Hello everyone. I am brand new to Classroom 2.0 and am seeking advice on how to find resources for my new high school reading class. Our high school has grades 9-12 and about 240 students. I teach English I & III and Yearbook Journalism. We start school next week. The reading class will have about 25 kids, all of whom failed their 8th grade reading test or the high school STAR reading test. Basically, I will have the freshmen twice a day and would have had the upperclassmen when they were freshmen.
Based on what I've researched online or asked around, I have come up with this possible weekly structure for this class:
Mon. -- add cross curriculum "core vocab" to the kids' vocab journals and use interactive games on the Promethean Board to practice the vocab
Tues. -- apply reading strategies to short texts [context clues, inference, main ideas/details, author's purpose]
Wed. -- go to the computer lab to search online for articles of interest, blog about certain books, practice for the reading test via PASSKEY program that our school has
Thurs. -- practice writing strategies in cooperative learning groups
Fri. -- practice fluency with a partner, do silent reading, add difficult words under "My Words" in vocab journals
So what I am needing is a source for vocab games, age-appropriate short texts (different from what we will be reading in my English I class), potential websites, blogs, and age-appropriate materials for fluency practice. Seems like everything I find is for elementary kids and maybe up to 8th graders.
I'm glad they are useful Melissa. I believe the majority are all premade.
With Spelling City you can create your own lists I know.
Can I suggest that instead of going to the computer lab to search articles you could collaborate with your school librarian to introduce students on how to do a good search and to access the online databases for good articles and/or topics? Also the school librarian should be a great resource for book talking and helping your students to pick books that are leveled for their reading abilities. A great collaboration would be to do back ground research on topics in a class novel that the students are reading, so that they begin to build context and comprehension for the novel they are reading. The possibilities are endless. Scholastic published a Research Foundation Paper "School Libraries Work!" that can shed some light on how these collaborations can spell success. http://www2.scholastic.com/content/collateral_resources/pdf/s/slw3_...
Hope this helps and I hope it starts a collaboration that will bring success to you and your students.
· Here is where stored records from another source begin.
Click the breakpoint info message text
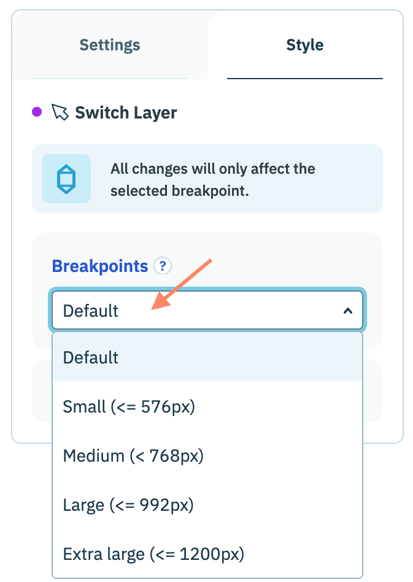Viewport: 413px width, 582px height. tap(212, 179)
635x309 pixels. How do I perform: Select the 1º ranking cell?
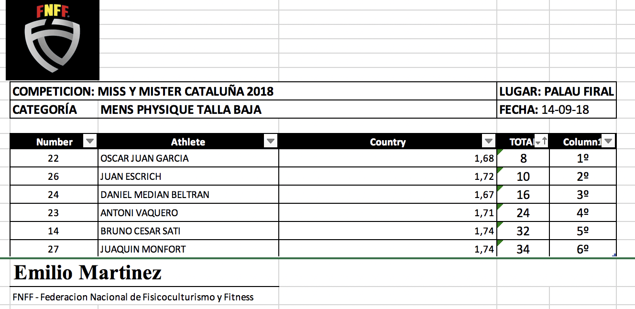pos(582,158)
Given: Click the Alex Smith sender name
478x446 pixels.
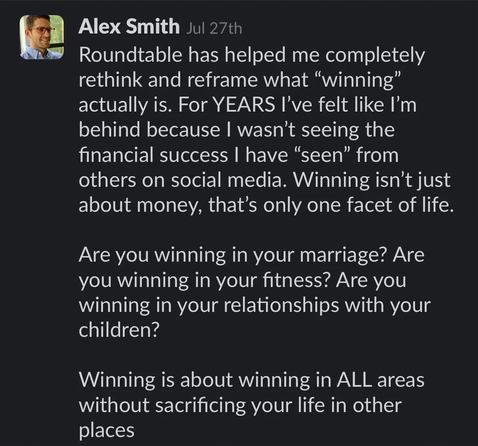Looking at the screenshot, I should coord(129,26).
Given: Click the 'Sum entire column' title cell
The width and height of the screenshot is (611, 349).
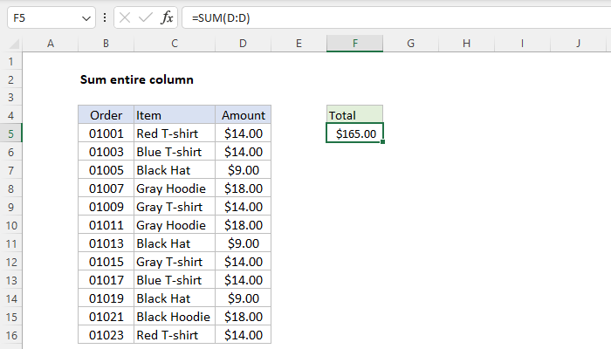Looking at the screenshot, I should pos(137,79).
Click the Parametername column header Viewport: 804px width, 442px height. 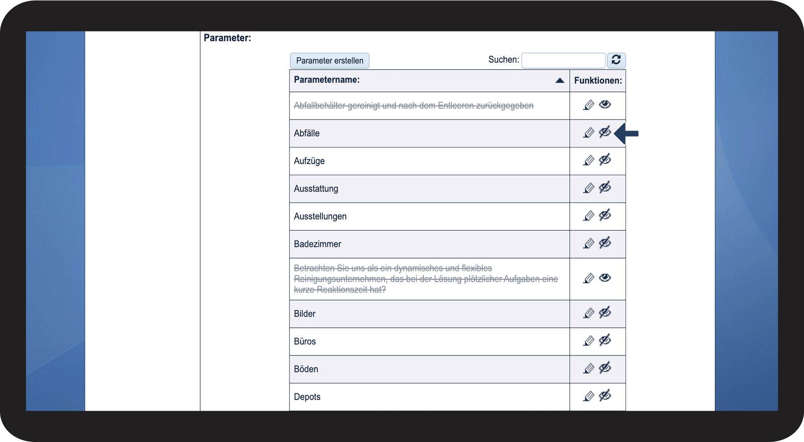[x=327, y=80]

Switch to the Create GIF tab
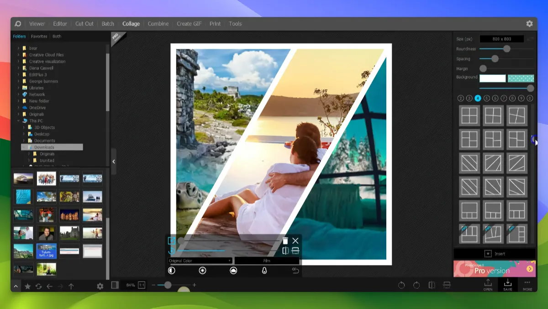(x=189, y=23)
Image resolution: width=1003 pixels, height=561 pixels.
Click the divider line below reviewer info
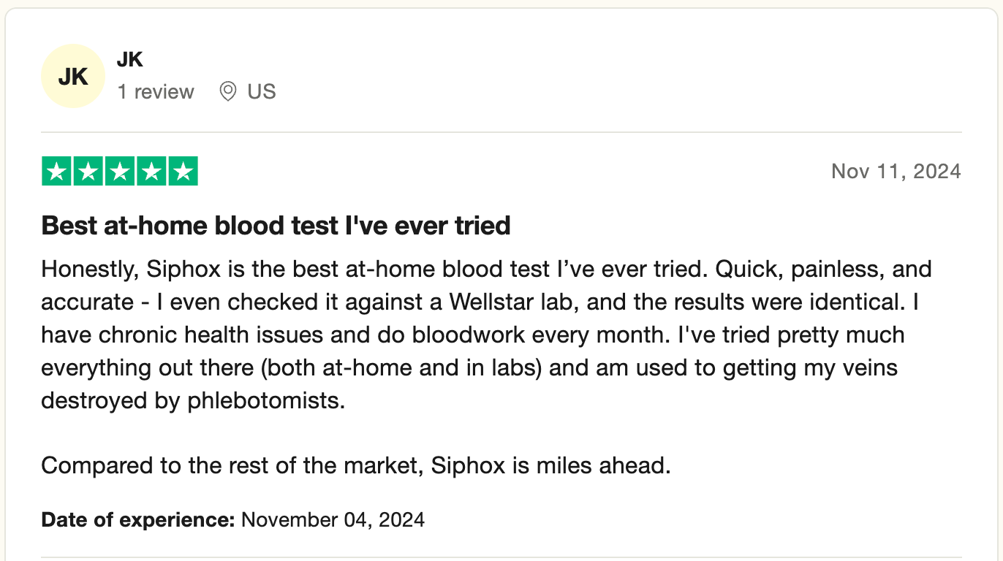pyautogui.click(x=502, y=132)
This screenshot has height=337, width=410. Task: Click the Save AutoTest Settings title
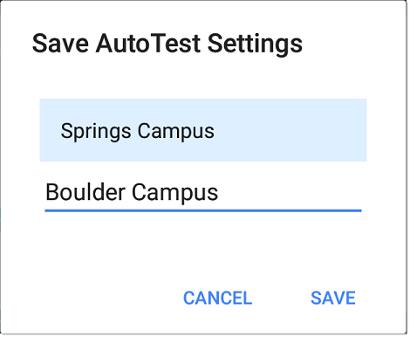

Having served as a remedial reading teacher at the high school level (M.A. Reading Specialist), I want to encourage you to start your course planning with your students. Each will have "flunked" their STAR reading test for different reasons. In order to teach to their particular areas of need, you will need to begin with diagnostic assessments. These are whole-class freebies with concurrent recording matrices. Once you find out their issues, you can design your course to differentiate instruction. Of course, my response to intervention reading program, Teaching Reading Strategies has all of the resources, but you can get a nice start with the resources you have.
I like a lot of your ideas! One thing I've tried with students that struggle with reading is to have them create audio "Think Alouds" of picture books for use in elementary classrooms. We first had students practice a reading skill: Making Connections, Visualizing, Drawing Conclusions, etc. We then had students practice reading the book with Post-Its to mark where they would model the reading strategy. For instance, a student might be reading Sylvestor and the Magic Pebble, and stop and say "Now I'm going to make a connection. One time I was late coming home and my mom was really worried about me." We then used Audacity (free download) to record the books. I then sent digital copies of the files to a 1st grade classroom where the teacher let the students listen during center time.
It was really rewarding for the high school and middle school students who made the recording. The 1st graders wrote thank yous back also (more great authentic literacy experiences!). Feel free to ask any questions if I'm not summarizing the project well.